- **Raw records**
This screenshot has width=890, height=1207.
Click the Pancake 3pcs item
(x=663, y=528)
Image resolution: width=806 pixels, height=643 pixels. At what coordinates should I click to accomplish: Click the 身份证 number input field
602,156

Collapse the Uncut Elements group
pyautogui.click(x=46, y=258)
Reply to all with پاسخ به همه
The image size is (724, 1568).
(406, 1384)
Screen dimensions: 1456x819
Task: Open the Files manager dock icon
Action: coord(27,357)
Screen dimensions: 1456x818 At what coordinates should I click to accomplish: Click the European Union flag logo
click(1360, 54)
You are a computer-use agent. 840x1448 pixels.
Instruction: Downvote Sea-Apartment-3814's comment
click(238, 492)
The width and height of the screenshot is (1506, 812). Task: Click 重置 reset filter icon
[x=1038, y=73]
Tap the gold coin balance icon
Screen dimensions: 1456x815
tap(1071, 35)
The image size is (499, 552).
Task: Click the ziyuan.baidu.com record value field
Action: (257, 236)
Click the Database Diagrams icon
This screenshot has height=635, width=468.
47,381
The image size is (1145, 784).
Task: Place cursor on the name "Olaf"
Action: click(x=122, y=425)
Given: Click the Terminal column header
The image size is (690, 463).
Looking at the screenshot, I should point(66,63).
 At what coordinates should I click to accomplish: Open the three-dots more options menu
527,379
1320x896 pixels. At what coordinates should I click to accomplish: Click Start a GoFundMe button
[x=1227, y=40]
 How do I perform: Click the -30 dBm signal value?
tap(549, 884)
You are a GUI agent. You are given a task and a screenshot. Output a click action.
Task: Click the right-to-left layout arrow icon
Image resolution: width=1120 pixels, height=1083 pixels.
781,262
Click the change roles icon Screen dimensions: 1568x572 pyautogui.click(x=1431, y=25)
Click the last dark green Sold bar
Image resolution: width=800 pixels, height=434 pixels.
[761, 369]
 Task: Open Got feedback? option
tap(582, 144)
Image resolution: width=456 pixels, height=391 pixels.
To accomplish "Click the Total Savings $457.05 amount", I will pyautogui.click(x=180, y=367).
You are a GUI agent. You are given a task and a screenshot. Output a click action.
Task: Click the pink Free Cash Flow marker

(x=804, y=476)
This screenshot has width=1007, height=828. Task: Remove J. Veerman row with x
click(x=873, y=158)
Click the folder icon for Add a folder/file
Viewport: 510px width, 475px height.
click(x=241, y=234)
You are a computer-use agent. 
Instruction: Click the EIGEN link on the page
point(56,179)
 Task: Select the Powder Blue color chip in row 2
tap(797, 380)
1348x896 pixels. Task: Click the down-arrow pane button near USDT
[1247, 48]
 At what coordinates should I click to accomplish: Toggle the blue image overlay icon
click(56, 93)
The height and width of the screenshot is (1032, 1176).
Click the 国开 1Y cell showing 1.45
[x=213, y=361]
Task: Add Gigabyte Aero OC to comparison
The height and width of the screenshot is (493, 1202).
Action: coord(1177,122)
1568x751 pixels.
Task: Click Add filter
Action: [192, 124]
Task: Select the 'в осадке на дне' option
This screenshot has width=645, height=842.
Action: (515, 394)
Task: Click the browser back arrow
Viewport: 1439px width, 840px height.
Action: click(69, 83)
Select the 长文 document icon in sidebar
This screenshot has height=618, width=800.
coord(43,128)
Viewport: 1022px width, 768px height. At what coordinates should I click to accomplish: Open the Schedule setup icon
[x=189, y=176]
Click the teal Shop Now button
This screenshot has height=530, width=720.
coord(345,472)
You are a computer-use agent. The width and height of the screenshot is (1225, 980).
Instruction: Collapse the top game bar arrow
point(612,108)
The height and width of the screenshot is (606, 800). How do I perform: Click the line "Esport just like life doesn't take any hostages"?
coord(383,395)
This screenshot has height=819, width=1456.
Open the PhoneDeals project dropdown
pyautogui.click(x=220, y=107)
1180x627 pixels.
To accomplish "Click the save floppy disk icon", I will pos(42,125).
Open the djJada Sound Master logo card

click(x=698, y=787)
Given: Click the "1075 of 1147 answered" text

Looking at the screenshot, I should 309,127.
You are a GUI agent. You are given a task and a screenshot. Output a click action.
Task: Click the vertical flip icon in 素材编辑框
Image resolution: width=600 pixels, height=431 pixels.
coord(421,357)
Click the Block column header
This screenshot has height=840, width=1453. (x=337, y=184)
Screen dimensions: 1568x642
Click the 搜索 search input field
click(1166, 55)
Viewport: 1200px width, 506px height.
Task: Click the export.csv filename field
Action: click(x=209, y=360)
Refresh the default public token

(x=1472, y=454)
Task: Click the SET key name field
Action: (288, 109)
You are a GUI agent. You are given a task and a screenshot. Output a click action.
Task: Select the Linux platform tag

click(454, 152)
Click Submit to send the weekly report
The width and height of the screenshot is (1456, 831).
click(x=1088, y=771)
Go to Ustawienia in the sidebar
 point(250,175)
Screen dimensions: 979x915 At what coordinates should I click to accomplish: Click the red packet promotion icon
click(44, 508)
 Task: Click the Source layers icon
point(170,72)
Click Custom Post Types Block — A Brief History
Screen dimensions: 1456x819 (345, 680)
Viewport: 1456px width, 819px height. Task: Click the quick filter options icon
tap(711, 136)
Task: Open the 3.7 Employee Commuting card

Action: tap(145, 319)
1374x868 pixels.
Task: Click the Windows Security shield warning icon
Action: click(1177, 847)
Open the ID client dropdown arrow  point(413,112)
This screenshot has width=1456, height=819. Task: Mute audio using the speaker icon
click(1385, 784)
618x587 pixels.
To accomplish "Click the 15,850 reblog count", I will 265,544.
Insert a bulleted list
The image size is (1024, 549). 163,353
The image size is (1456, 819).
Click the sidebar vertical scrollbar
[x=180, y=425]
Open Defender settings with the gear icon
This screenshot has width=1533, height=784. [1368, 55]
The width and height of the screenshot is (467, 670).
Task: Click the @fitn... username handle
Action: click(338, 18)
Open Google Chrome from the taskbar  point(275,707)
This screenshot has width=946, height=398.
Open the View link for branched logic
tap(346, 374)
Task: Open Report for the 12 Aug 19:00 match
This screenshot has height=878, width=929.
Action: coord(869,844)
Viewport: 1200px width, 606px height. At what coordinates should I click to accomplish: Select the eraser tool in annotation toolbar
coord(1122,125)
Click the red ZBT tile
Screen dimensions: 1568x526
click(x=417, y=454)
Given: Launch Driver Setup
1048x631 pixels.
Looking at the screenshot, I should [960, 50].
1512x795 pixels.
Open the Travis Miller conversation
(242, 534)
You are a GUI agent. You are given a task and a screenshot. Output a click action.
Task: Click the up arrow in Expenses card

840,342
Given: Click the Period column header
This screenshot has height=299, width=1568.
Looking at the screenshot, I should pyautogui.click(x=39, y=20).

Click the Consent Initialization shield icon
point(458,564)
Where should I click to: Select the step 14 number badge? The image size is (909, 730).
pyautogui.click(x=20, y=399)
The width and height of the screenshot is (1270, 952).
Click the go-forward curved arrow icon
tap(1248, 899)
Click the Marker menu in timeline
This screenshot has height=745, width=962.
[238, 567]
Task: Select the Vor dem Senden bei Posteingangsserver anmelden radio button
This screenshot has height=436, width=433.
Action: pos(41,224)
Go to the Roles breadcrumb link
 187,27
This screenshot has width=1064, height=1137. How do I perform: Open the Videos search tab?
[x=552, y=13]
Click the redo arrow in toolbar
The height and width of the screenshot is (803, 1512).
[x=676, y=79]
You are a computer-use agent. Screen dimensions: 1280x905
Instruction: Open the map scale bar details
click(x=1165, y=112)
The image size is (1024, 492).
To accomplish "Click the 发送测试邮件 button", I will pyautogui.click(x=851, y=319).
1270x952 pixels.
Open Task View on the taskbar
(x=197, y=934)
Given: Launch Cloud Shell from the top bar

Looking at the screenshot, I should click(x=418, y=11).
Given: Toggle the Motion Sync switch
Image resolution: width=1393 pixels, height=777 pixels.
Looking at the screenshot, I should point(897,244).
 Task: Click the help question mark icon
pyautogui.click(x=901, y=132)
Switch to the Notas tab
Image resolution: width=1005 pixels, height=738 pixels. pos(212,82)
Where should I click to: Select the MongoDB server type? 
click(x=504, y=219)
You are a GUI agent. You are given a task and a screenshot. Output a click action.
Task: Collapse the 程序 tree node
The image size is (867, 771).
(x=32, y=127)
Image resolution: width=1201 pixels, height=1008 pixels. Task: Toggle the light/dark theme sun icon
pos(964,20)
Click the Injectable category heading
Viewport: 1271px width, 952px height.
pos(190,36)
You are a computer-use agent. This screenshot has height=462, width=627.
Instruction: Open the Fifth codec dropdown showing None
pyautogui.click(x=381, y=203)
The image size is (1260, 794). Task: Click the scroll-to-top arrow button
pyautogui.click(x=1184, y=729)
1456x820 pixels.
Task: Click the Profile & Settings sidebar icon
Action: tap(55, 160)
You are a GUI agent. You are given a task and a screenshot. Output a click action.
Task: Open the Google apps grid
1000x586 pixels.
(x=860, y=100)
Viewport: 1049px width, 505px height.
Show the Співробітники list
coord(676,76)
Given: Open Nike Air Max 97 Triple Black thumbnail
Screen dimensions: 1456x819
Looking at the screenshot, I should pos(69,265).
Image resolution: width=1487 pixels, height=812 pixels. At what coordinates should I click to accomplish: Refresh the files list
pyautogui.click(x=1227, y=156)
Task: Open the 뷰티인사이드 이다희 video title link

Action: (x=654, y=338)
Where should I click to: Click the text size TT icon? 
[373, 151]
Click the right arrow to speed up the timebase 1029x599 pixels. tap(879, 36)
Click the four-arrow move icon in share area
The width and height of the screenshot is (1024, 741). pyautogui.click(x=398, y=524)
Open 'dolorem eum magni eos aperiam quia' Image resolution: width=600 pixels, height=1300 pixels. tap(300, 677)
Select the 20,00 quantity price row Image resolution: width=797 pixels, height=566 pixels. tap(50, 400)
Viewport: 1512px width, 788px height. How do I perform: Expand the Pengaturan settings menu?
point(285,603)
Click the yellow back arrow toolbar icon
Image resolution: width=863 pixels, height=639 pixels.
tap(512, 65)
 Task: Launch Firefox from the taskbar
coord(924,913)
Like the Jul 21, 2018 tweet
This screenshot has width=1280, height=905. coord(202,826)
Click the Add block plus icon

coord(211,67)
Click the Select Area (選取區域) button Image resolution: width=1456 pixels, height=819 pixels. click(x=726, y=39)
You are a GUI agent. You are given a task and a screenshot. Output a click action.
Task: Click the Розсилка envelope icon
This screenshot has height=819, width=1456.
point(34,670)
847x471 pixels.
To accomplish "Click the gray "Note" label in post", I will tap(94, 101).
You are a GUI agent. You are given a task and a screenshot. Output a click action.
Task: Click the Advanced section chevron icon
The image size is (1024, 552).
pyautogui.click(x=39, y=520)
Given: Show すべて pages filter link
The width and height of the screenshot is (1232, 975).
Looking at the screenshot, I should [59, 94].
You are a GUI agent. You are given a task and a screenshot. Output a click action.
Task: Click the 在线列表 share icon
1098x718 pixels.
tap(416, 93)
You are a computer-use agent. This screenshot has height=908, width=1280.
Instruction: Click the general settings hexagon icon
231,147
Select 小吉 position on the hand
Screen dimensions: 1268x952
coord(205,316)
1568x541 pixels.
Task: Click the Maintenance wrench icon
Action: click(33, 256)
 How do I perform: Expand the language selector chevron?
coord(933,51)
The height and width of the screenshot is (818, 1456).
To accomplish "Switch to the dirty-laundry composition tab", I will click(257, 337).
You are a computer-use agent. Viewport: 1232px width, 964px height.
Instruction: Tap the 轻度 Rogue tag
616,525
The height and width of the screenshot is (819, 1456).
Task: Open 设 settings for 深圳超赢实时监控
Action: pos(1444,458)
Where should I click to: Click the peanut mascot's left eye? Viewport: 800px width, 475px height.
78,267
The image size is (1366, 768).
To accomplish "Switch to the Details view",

- **What you should do**
Please give again, unchanged, everything from the line containing "How do I perform: Click the -30" down to the line containing "tap(582, 144)".

- **Output**
 How do I perform: Click the -30 dBm signal value?
tap(549, 884)
You are a GUI agent. You are given a task and a screenshot. Output a click action.
Task: Click the right-to-left layout arrow icon
Image resolution: width=1120 pixels, height=1083 pixels.
781,262
Click the change roles icon Screen dimensions: 1568x572 pyautogui.click(x=1431, y=25)
Click the last dark green Sold bar
Image resolution: width=800 pixels, height=434 pixels.
[761, 369]
 Task: Open Got feedback? option
tap(582, 144)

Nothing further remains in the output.